PROBLEM DESCRIPTION:
Search the material below for the word "agent". Copy every line where it is found.

DATA SUPPLIED:
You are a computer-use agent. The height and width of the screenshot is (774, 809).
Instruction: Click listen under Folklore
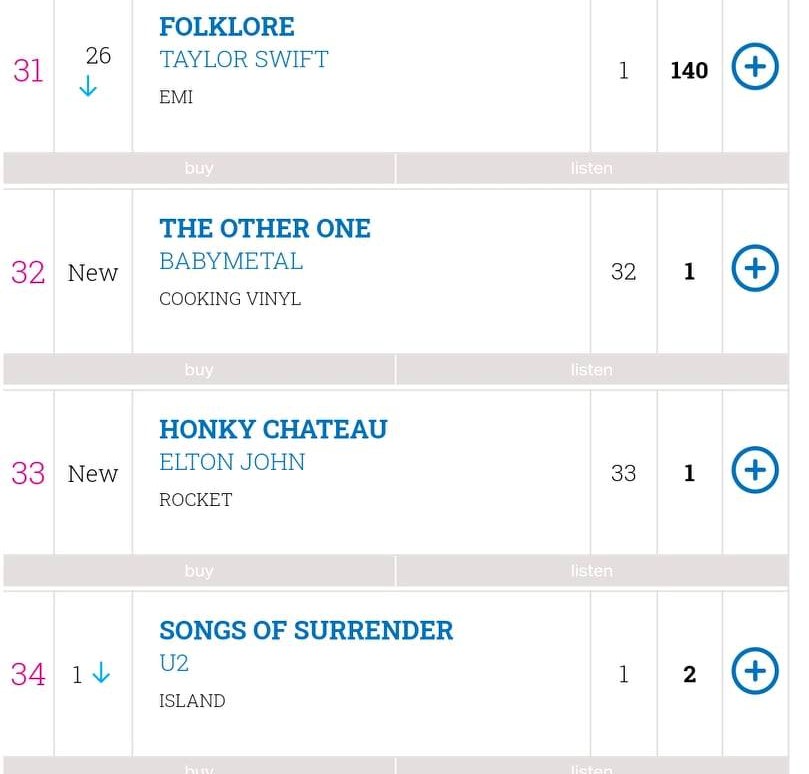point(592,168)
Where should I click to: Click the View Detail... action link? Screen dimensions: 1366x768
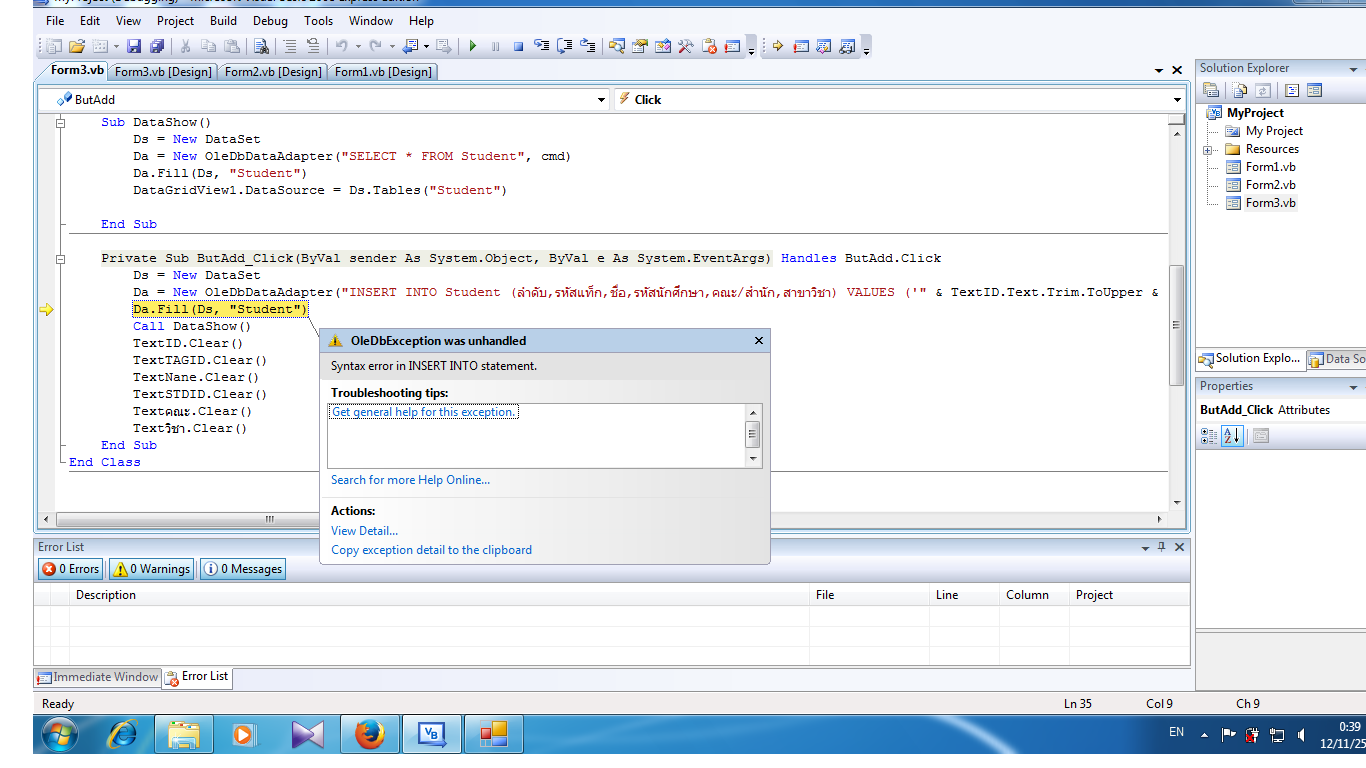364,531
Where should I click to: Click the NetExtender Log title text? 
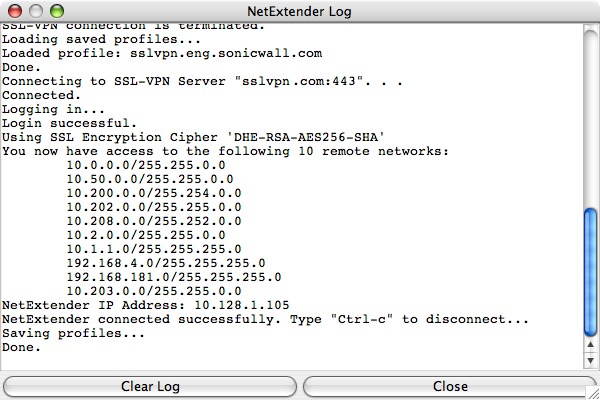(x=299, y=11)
---
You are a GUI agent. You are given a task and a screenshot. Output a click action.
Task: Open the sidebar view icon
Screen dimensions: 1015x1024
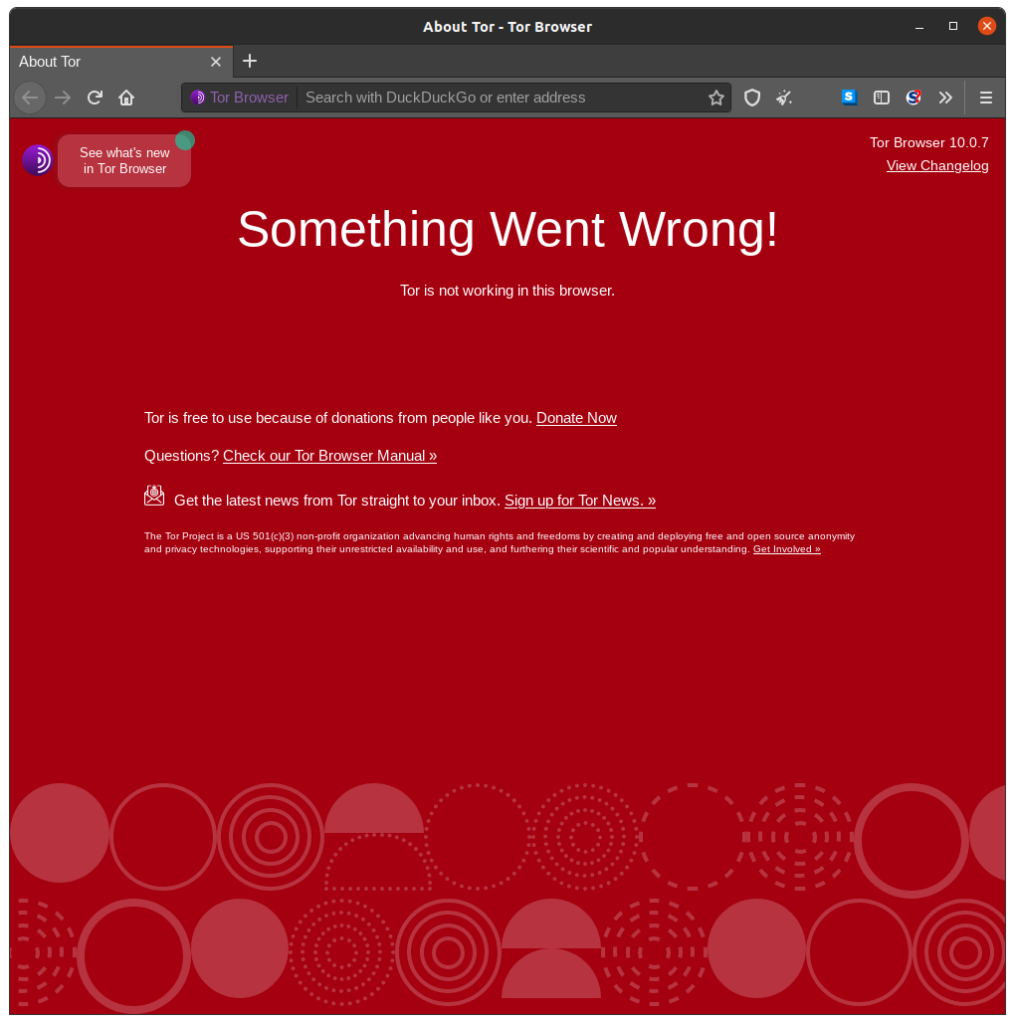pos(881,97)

EXERCISE ANSWER:
You are a computer-use agent. The height and width of the screenshot is (774, 809).
You are a GUI agent. You are given a task and a screenshot. Output a click action.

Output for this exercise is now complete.